Can you explain how you have the gesture launch the widget bar? or are you referring to the dock in general?


----------



## ac398 (Dec 23, 2011)

In nova go to gestures>shortcyts>activities>systemui>togglewidgets

Sent from my Galaxy Nexus using Tapatalk 2


----------



## antintyty (Jun 21, 2011)

you have to have the nova prime, which is the donate version...worth the money....esp considering I bought it when the play store was running specials.


----------



## ac398 (Dec 23, 2011)

A navbar widget I just found thats really nice is aircalc . It hovers a calculator over whatever ur doing so ur can use the calculator and still use the app ur in.

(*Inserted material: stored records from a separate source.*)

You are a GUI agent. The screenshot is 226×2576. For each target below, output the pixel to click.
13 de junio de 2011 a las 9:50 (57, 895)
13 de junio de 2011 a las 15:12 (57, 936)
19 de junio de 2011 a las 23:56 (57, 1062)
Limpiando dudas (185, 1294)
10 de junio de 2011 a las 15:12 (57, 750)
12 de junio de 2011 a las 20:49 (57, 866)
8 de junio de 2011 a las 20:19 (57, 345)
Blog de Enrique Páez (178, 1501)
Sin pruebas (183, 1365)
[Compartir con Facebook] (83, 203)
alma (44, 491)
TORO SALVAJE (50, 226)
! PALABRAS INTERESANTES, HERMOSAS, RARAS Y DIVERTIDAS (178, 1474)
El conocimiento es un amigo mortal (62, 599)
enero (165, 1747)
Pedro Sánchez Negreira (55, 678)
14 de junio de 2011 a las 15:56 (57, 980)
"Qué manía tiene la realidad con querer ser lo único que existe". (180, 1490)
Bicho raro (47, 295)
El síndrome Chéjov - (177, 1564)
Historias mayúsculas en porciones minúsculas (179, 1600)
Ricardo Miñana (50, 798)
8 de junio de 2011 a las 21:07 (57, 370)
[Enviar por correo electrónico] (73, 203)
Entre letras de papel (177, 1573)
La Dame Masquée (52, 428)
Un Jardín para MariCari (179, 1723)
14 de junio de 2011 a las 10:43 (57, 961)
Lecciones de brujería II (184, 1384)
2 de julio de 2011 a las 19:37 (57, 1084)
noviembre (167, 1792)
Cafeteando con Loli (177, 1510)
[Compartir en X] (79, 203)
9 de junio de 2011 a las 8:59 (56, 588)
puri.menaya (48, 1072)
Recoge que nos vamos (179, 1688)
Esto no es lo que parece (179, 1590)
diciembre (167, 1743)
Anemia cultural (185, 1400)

Unfortunately air calc doesn't have an actual widget so I use multicon to make an app shortcut widget

Sent from my Galaxy Nexus using Tapatalk 2


----------



## DroidBurgundy (Nov 30, 2011)

ac398 said:


> So what navbar widgets do u use then?
> 
> Sent from my Galaxy Nexus using Tapatalk 2


just poweramp and subsonic for now...

in the past I have used wireless tether for root users, but have not used that since on 4.1 +

also.. LMFAO! I have always used Apex since coming to ICS, but I did pick up NOva when it was $0.25, after seeing the posts here about gestures, I tried it out and am now using it over Apex







I have found theses to be far more stable and usable than the doc gestures in Apex


----------